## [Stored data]
========

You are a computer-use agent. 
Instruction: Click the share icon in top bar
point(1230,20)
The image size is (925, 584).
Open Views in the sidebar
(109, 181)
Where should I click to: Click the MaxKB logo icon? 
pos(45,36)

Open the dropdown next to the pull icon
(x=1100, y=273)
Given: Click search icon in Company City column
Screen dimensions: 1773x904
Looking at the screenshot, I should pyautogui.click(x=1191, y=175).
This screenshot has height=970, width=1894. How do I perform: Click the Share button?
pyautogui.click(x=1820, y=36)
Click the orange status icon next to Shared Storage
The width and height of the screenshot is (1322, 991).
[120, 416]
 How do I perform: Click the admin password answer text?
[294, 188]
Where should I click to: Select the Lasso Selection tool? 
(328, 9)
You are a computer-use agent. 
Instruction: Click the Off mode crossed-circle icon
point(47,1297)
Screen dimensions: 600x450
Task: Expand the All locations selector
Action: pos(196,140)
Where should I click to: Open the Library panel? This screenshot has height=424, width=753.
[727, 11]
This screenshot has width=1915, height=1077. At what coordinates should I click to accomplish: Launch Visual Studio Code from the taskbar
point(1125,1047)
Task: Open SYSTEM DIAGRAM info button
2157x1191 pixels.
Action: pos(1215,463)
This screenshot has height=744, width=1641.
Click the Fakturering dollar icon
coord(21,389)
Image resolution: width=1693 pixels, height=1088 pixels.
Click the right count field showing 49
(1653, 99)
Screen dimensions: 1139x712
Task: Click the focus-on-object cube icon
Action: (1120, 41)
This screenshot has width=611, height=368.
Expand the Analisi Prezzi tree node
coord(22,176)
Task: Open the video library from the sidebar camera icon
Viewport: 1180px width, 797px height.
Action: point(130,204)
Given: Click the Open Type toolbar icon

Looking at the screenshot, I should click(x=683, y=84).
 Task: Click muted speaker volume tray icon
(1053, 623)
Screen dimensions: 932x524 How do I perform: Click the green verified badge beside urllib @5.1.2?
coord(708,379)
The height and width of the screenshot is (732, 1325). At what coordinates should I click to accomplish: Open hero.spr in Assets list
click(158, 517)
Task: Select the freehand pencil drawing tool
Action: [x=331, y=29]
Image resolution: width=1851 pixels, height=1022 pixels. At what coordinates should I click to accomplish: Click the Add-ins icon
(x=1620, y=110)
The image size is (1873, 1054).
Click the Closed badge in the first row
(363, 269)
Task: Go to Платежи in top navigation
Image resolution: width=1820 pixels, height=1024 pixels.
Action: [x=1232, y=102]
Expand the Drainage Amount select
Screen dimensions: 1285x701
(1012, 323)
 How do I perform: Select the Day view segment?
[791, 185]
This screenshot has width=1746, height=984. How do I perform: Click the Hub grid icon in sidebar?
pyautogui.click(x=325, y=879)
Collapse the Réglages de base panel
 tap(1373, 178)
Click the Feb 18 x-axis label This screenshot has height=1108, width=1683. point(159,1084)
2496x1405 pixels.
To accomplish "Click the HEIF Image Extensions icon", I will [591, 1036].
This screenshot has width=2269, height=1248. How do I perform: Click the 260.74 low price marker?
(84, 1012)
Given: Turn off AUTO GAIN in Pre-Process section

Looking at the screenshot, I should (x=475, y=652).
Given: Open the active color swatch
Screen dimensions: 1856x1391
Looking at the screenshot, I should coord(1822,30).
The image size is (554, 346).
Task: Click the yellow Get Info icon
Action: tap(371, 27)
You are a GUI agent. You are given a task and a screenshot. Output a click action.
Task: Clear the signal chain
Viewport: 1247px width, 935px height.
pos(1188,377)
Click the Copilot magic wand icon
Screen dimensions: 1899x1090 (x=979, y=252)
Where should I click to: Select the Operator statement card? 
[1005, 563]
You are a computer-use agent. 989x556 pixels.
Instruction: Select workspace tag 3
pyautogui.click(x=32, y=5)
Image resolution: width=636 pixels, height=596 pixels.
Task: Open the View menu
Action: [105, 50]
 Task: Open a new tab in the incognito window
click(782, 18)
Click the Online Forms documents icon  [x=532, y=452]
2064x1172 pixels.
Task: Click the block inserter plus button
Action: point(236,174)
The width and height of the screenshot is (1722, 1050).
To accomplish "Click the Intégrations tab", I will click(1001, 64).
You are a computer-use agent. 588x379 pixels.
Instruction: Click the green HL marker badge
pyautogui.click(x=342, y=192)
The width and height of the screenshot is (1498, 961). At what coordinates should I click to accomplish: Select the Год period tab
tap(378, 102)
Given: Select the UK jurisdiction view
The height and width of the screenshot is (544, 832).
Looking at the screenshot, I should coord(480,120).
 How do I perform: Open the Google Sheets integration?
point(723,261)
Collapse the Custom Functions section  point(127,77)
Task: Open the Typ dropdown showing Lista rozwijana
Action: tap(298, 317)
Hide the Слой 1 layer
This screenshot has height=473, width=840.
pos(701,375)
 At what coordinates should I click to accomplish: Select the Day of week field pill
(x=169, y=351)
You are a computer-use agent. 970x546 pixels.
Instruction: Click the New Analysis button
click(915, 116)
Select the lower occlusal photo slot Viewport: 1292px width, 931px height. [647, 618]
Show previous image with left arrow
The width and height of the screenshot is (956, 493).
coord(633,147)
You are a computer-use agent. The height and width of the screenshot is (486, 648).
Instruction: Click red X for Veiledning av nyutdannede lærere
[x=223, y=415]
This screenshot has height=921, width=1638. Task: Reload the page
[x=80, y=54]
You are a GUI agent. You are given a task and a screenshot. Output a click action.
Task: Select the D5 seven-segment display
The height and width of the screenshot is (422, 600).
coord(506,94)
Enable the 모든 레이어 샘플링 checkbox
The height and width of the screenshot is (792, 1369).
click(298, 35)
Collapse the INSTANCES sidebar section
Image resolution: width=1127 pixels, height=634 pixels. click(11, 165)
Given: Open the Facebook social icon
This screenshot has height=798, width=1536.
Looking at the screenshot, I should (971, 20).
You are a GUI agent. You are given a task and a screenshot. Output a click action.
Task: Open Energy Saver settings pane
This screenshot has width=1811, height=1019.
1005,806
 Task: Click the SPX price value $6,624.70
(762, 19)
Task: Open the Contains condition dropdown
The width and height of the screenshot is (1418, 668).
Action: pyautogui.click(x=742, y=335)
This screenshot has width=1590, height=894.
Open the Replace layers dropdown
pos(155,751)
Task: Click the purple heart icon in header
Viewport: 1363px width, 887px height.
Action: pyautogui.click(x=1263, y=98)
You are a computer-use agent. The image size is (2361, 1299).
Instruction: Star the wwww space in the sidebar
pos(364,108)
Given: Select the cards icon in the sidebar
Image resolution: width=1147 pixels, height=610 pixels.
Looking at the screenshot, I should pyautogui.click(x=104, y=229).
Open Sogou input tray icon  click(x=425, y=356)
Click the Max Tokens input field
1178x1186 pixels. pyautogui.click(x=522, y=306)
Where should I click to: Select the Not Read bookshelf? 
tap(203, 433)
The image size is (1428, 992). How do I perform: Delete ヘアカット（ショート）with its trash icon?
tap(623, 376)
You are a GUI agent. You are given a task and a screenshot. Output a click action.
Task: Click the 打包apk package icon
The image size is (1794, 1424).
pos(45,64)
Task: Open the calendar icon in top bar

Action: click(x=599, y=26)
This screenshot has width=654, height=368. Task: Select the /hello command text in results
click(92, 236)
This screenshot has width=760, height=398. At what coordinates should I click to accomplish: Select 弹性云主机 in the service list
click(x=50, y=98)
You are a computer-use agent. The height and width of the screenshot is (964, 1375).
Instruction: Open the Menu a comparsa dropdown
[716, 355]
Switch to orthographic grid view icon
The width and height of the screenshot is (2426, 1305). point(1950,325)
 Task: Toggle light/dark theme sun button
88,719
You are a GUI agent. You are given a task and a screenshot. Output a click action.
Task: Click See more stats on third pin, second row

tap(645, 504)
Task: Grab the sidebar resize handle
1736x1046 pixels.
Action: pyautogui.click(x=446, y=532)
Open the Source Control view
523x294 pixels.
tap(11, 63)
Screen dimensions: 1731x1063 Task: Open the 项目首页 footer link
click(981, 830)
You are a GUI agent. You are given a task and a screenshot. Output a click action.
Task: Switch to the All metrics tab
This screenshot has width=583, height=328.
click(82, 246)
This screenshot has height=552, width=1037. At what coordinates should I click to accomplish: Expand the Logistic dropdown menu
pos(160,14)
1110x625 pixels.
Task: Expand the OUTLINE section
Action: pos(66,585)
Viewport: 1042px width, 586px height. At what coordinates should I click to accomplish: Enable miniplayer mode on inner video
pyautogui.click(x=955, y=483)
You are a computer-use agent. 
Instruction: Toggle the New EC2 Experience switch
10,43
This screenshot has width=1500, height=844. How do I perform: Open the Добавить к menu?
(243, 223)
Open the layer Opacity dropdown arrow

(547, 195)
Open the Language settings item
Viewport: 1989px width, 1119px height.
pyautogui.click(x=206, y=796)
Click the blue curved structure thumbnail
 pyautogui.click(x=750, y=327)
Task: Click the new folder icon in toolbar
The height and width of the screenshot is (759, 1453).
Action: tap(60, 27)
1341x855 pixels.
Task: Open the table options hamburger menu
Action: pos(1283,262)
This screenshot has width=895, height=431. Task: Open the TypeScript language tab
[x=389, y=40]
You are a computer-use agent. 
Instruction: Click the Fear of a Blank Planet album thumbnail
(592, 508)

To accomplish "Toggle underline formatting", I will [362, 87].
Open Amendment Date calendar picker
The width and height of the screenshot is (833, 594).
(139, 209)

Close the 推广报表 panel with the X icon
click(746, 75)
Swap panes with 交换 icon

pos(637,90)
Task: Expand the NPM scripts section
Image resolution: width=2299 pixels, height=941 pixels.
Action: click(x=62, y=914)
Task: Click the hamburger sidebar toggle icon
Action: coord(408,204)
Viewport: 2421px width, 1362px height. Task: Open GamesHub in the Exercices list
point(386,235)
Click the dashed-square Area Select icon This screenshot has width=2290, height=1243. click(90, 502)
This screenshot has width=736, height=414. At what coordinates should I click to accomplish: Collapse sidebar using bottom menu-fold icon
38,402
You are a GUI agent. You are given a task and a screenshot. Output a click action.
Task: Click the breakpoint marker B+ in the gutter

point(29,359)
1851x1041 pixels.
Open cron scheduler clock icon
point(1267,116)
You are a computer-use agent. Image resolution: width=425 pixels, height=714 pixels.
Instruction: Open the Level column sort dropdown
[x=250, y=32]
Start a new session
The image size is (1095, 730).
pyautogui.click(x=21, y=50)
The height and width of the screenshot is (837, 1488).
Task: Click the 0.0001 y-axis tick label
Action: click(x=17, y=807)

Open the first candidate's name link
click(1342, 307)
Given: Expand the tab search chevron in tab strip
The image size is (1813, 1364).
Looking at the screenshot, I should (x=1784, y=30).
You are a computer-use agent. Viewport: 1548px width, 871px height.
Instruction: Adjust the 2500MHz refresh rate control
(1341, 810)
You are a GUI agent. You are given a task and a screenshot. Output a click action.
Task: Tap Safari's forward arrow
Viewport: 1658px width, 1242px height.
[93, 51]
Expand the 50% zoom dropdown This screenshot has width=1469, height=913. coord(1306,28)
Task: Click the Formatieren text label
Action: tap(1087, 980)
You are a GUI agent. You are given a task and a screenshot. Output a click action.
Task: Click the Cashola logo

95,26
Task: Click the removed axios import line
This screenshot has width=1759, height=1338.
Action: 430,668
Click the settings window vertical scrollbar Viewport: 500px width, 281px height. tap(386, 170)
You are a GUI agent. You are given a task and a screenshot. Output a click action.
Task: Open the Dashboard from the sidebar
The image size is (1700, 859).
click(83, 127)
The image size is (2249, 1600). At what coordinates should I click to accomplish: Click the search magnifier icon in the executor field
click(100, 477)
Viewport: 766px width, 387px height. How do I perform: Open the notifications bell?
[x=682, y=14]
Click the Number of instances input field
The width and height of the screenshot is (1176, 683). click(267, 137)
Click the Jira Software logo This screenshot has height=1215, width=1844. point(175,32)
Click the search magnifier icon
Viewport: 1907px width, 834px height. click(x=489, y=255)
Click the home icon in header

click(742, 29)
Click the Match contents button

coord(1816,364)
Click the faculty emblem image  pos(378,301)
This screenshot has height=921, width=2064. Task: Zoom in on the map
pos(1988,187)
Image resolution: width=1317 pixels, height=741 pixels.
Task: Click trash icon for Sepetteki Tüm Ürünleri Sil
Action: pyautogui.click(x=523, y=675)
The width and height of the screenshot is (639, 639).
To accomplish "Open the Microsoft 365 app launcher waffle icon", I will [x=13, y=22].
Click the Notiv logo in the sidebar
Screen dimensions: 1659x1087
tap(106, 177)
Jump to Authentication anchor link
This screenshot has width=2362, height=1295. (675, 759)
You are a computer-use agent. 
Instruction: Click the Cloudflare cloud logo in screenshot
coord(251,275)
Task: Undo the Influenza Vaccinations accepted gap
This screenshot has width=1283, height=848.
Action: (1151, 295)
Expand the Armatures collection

========

In the lines above, find the word "settings" and copy every line it occurs in.

## [Task response]
Task: Open Energy Saver settings pane
Open the Language settings item
Click the settings window vertical scrollbar Viewport: 500px width, 281px height. tap(386, 170)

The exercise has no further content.